By Sankalp Phartiyal
NEW DELHI (Reuters) – Indian fintech company Slice said on Monday it had raised $220 million in a Series B funding round led by investment giant Tiger Global and private equity firm Insight Partners that valued the company at more than $1 billion.
New and existing investors, including private equity firm Advent International’s affiliate Sunley House Capital, investment firm Moore Strategic Ventures, Japan’s Gunosy Capital and India’s Blume Ventures, also participated in the round, Slice said.
“A large part of the capital will not be used for burning but it’ll be used for scaling (up),” Rajan Bajaj, the company’s founder and CEO, told Reuters in an interview.
Slice, which has about 600 employees, will also use the new funds to step up hiring for skills including engineering, design and data science, and to add new consumer products, he said.
Slice currently offers a credit card targeted at India’s young people. Signing up and applying for the card is completely digital – via its app on Google’s Android play store and Apple’s app store.

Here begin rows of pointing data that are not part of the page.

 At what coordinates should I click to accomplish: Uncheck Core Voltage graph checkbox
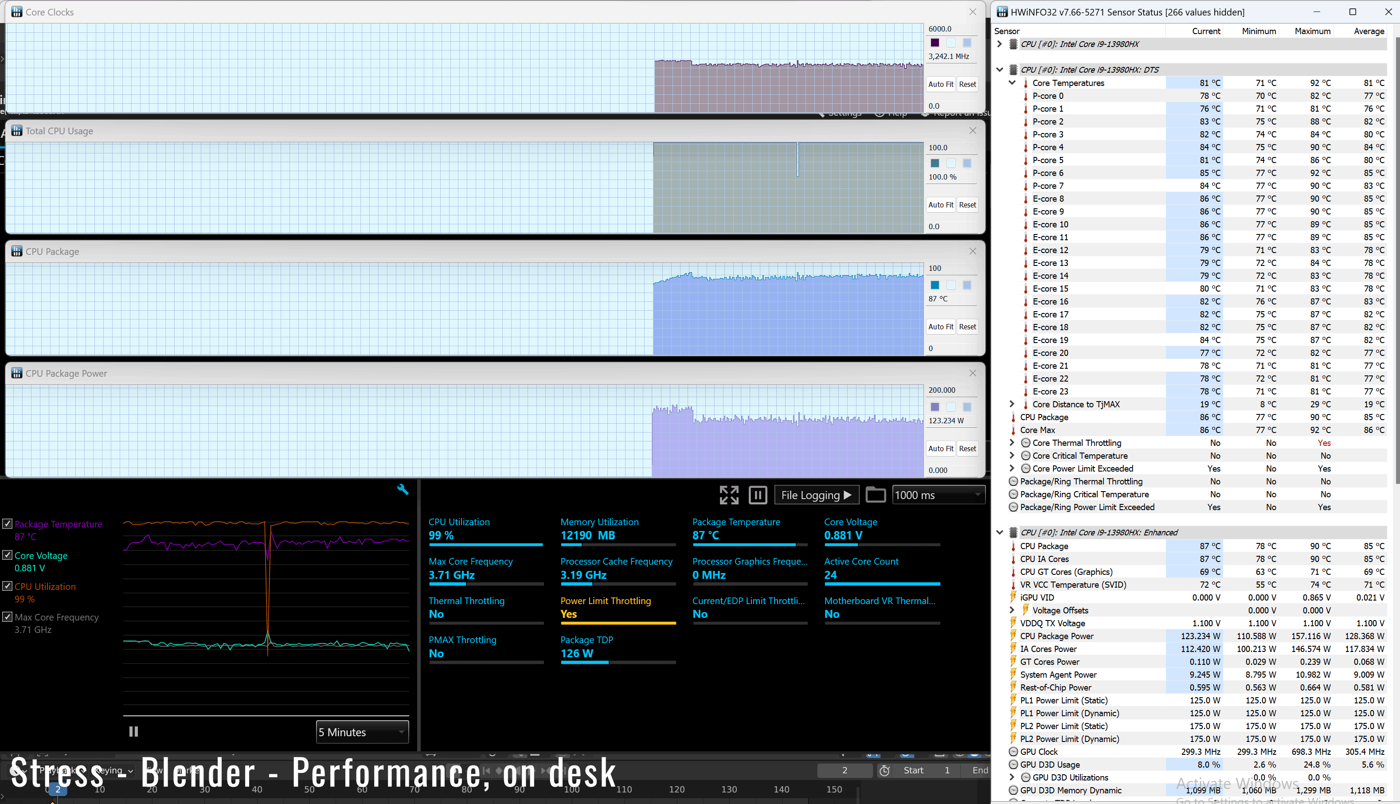pyautogui.click(x=8, y=555)
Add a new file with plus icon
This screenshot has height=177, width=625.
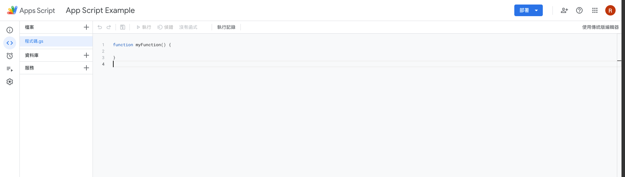(x=86, y=27)
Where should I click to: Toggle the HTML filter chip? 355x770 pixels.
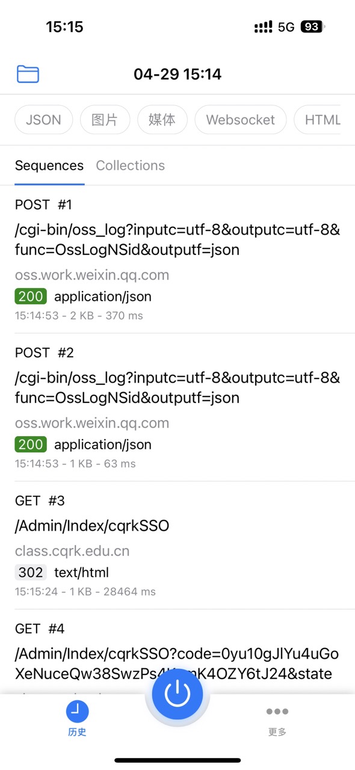pos(322,120)
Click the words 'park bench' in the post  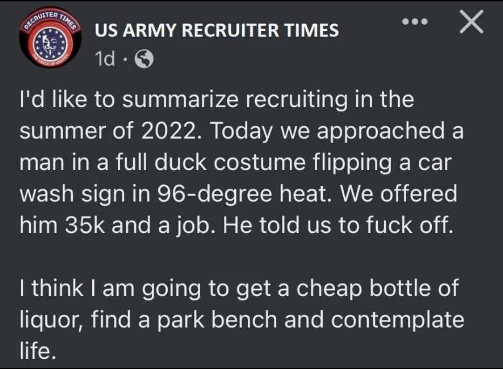point(217,320)
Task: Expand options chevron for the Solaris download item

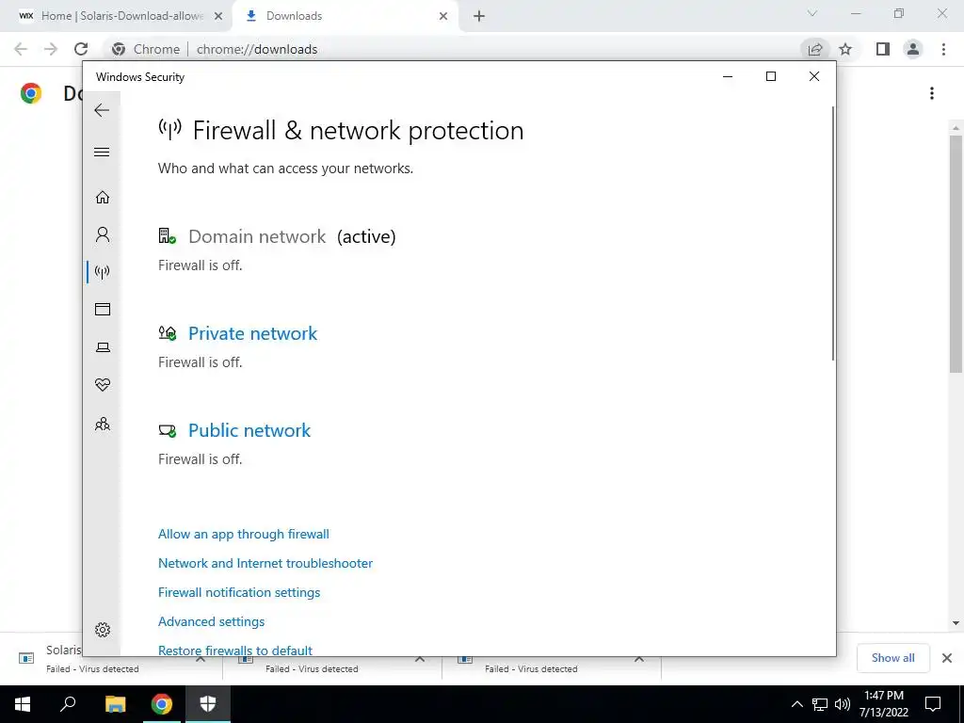Action: click(201, 660)
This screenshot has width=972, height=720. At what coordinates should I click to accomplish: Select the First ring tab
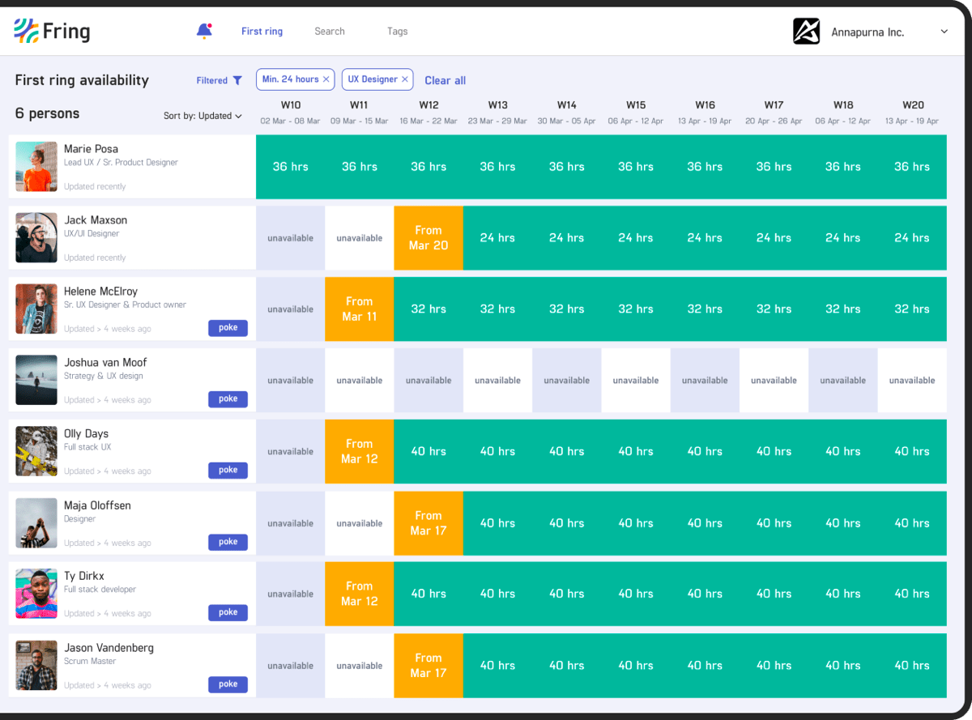pos(262,31)
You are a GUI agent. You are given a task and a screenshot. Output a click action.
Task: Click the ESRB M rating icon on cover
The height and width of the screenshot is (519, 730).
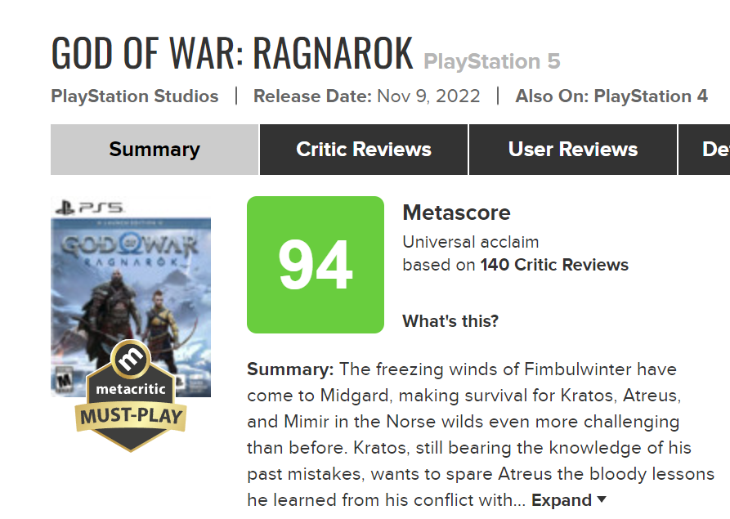tap(63, 380)

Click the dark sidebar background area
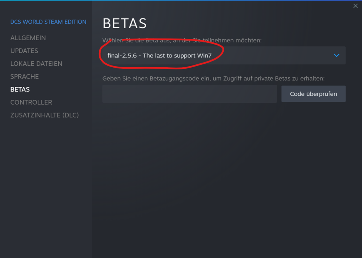click(x=46, y=181)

Allowing users to split their bill into three interest-free monthly instalments is among the Slice card’s key features.
The company currently has 5 million registered users on its app, Bajaj said.
Slice is also gearing up to launch payments on India’s Unified Payments Interface (UPI), a state-backed system which simplifies inter-bank money transfers and merchant payments, Bajaj said.
“What we are doing for cards today we are also going to do for consumer payments. We are launching our UPI product next,” Bajaj said without giving a timeline.
China’s Ant Group-backed fintech Paytm, Google and Walmart’s PhonePe are currently among the top players in India offering UPI-based payments.
Bajaj, an engineering graduate, founded the Bengaluru-based startup in 2016.